Whatever you did this past weekend, I hope you had as much fun as I did! Sending out a big thanks to D for having me at her home!
Isn't this the cutest little cottage you've ever seen? It's located on an island in Maine. I'd love to have a funky little place like this to retreat to! Since I don't, I'll be hanging out at home this weekend. Oh, I am going to see the new Julia/Julie movie on Monday, so that should be fun. What are you up to this holiday weekend? (Monday is Labor Day, for those of you who live outside the U.S. and may not be aware.)
I hope whatever you've got going on you have a safe & happy weekend!
The days are growing cooler and shorter here in Maine. A new season is just around the corner. Change is in the air...

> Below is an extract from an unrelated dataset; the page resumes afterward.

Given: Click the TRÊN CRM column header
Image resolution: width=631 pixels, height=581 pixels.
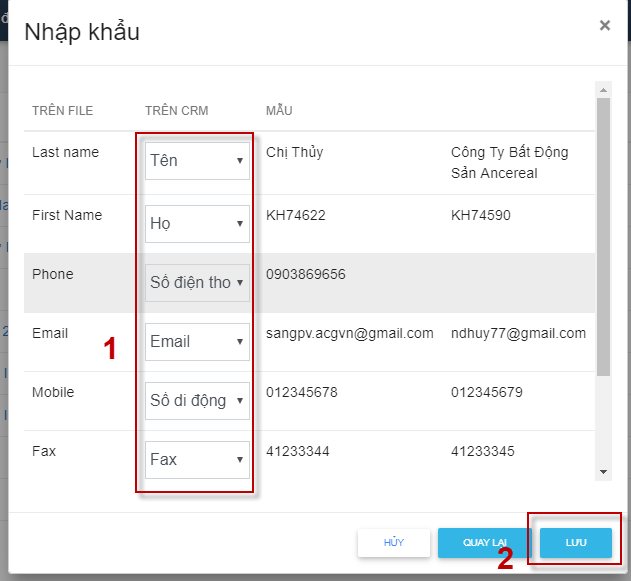Looking at the screenshot, I should [x=177, y=111].
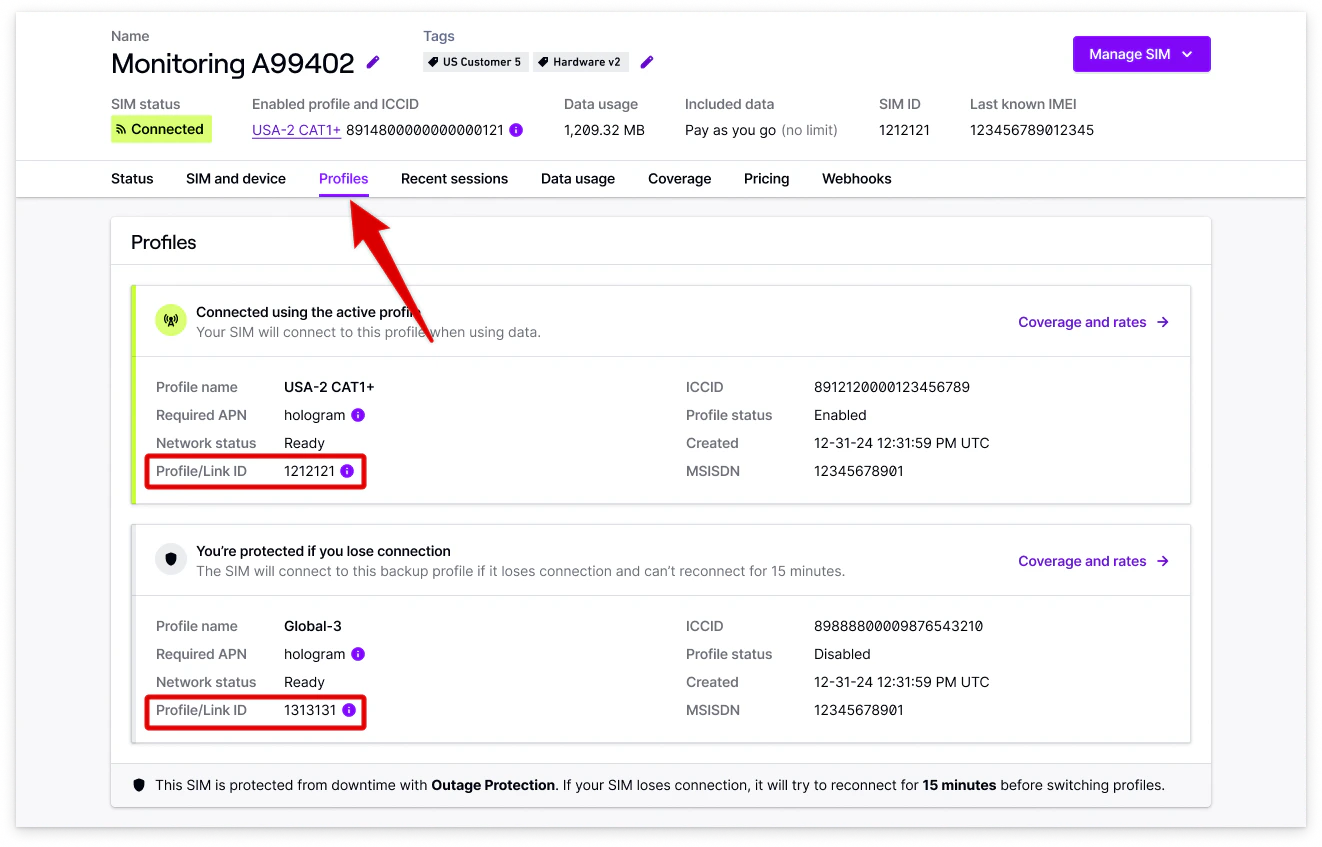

A change came o’er the spirit of my dream.~ Lord Byron
I've been going through a lot of changes during the last two years...
The universe is change; our life is what our thoughts make it. ~ Marcus Aurelius
And now I can feel that I am on the verge of a really big one. Observe always that everything is the result of a change, and get used to thinking that there is nothing Nature loves so well as to change existing forms and to make new ones like them. ~ Marcus Aurelius
I'm not sure if I'm staying or I'm going... not sure if I'll be self-employed or working a full-time gig... not even sure what my address will be next month. But I do know this: Change is good. And whatever happens, I will be making the best of things as summer turns into fall, and I begin a new chapter of my life.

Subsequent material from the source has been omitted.